Reading text:
----------------

Art Aims to Protect Birds from Glass
College students design films to prevent birds from crashing into windows.
Ninety-six pieces of 13-by-19-inch transparent film lined windows at Philadelphia's Temple University this past spring, each donning an artful illustration designed to make the glass more visible to birds. One piece of film featured origami cranes; another showed birds perched on a musical staff, arranged to signify notes in a composition called "The Cardinal." In crafting their work, the creators--students at Temple's Tyler School of Art--followed strict guidelines on how to prevent bird strikes with windows. "From the sublime to the whimsical, it was all very inventive," says Alice Drueding, Tyler's graphic and interactive design head.
One hundred million to a billion birds die annually from crashing into glass, according to the American Bird Conservancy, and more than 1,000 die each year on Temple's campus. "What we want to do is use this as an opportunity to make people aware that this is a potential solution," says Audubon Pennsylvania's outreach coordinator in Philadelphia, Keith Russell, who dreamed up the exhibit and helped judge the best design. Surface Care, a New York-based company, is interested in printing and testing some of the films at Temple, where Russell will monitor their effectiveness. "We want to get the data so that we can say yes, they're not only pretty," Russell says, "but they work."
This piece originally ran in the May-June 2012 issue as "Artful Dodging."

----------------

Stored data:
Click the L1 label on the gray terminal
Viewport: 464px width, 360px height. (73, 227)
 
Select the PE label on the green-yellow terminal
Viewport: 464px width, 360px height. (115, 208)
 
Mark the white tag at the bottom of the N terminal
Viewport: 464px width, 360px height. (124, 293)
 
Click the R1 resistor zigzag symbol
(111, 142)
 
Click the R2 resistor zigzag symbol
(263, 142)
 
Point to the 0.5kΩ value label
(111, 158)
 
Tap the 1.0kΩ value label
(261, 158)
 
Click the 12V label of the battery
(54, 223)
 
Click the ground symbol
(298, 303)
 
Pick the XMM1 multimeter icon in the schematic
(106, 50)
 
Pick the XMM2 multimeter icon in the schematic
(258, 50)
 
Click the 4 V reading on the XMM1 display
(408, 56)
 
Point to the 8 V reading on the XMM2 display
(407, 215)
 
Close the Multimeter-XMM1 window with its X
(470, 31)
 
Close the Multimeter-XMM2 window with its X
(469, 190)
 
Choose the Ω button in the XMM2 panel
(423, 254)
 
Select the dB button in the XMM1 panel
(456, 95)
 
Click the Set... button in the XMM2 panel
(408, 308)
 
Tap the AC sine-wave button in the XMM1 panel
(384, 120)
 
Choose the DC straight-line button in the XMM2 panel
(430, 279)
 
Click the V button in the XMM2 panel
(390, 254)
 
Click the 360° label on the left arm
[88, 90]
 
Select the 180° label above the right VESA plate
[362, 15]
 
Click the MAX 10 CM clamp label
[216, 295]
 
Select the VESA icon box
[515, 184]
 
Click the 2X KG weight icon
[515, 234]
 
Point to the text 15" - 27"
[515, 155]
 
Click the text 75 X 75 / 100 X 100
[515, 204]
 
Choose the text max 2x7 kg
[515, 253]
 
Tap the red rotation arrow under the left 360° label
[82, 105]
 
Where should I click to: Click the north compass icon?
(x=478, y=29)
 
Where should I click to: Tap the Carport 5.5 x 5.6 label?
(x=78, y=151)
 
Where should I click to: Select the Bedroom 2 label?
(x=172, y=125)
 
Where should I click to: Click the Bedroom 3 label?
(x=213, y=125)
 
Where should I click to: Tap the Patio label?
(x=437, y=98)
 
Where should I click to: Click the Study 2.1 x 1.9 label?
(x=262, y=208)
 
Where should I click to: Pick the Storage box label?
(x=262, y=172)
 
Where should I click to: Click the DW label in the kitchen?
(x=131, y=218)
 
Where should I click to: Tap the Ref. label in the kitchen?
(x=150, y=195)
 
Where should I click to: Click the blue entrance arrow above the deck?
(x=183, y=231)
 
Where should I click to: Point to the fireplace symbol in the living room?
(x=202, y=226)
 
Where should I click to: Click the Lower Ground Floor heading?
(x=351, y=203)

----------------

Required work:
**A.** Answer these questions using the article on bird-safe window films.
(i) How many pieces of film lined windows at Temple University?
(ii) How many birds die each year on Temple's campus?
(iii) Which company is interested in printing and testing some of the films?
**B.** Return, word for word, the portion of the article on bird-safe window films between "Art Aims to" and "interactive design head.", inclusive.
The records are separate material and are not connected to the article on bird-safe window films.

Results in order:
**A.**
(i) Ninety-six pieces.
(ii) More than 1,000.
(iii) Surface Care, a New York-based company.

**B.**
Art Aims to Protect Birds from Glass
College students design films to prevent birds from crashing into windows.
Ninety-six pieces of 13-by-19-inch transparent film lined windows at Philadelphia's Temple University this past spring, each donning an artful illustration designed to make the glass more visible to birds. One piece of film featured origami cranes; another showed birds perched on a musical staff, arranged to signify notes in a composition called "The Cardinal." In crafting their work, the creators--students at Temple's Tyler School of Art--followed strict guidelines on how to prevent bird strikes with windows. "From the sublime to the whimsical, it was all very inventive," says Alice Drueding, Tyler's graphic and interactive design head.